Background: Open biopsy has been the mainstay for definitive diagnosis of neuroblastoma in pediatric patients. However, needle core biopsy may represent a faster, less invasive, and safer alternative to open biopsy in children. The purpose of this study was to compare safety and efficacy between needle core and open biopsy in the diagnosis of patients with intermediate- and high-risk neuroblastoma at our institution.
Methods: We retrospectively reviewed the medical records of children with intermediate- and high-risk neuroblastoma who underwent open or needle core biopsies from 2002 to 2010. Data collected included patient demographics, tumor size, sample adequacy for diagnosis and risk stratification (histology and cytogenetics), length of hospital stay, time to initiate chemotherapy after biopsy, need for repeat biopsy, and both intraoperative and postoperative complications.

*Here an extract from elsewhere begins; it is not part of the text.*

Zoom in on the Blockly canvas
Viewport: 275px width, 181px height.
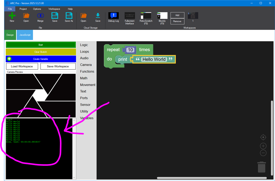point(263,146)
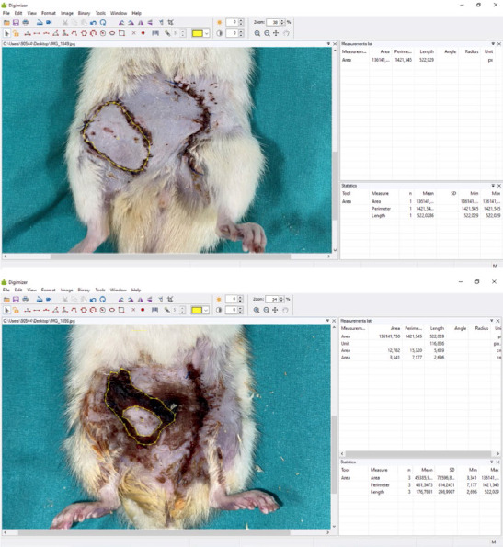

Mann-Whitney U and Fisher's exact tests were used for statistical analysis.
Results: During the study period, 7 patients underwent needle core primary biopsies (5 intermediate-risk primary tumors and 2 high-risk primary tumors), and 4 patients underwent needle core biopsy for metastatic tumors, whereas 21 patients had open biopsies (10, intermediate risk; 11, high risk). Median age at biopsy and median tumor size were similar in both groups. There was no significant difference in adequacy of biopsy, need for repeat biopsy, time to initiate chemotherapy, length of stay, or minor complications. The rate of major complications differed significantly between the 2 groups with 0% after needle core biopsy vs 48% after open biopsy (P = .027).
Conclusions: In children, needle core biopsy is comparable in efficacy with open biopsy in the diagnosis of intermediate- and high-risk neuroblastoma with significantly lower rates of major postoperative complications. These findings warrant a larger scale evaluation of diagnostic needle core biopsies in pediatric patients with solid tumor.